(Beginning of Records shown)

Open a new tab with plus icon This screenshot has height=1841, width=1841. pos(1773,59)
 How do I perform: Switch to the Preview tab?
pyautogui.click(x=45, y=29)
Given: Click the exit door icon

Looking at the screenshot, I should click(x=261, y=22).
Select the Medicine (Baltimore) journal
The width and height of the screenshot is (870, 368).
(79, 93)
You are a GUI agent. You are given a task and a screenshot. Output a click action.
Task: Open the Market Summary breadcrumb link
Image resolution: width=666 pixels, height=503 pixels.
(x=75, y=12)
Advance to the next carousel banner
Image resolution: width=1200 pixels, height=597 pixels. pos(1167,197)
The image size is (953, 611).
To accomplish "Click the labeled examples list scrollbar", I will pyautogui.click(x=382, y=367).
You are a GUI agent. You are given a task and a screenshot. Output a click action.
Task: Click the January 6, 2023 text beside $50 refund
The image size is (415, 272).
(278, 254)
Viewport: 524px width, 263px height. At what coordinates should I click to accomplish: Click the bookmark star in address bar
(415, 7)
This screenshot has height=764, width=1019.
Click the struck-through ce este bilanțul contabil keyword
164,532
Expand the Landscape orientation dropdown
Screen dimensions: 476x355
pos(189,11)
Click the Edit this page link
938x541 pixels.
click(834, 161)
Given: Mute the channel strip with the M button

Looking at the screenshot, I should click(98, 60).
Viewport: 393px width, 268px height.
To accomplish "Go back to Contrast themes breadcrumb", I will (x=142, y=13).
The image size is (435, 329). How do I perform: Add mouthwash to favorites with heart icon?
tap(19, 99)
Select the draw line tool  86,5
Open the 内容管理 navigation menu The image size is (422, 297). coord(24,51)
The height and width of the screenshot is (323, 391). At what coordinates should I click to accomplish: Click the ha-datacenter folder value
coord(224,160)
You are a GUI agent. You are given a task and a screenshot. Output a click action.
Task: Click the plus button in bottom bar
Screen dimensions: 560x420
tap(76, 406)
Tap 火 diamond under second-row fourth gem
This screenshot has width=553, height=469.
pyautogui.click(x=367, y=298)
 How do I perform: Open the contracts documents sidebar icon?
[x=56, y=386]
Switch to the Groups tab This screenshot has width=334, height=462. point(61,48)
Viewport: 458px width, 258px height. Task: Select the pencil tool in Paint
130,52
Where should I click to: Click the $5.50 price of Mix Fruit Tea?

(End of Records shown)

Directions: Your answer should be one number: the count of lines in the records above that contain "will".

Your solution: 2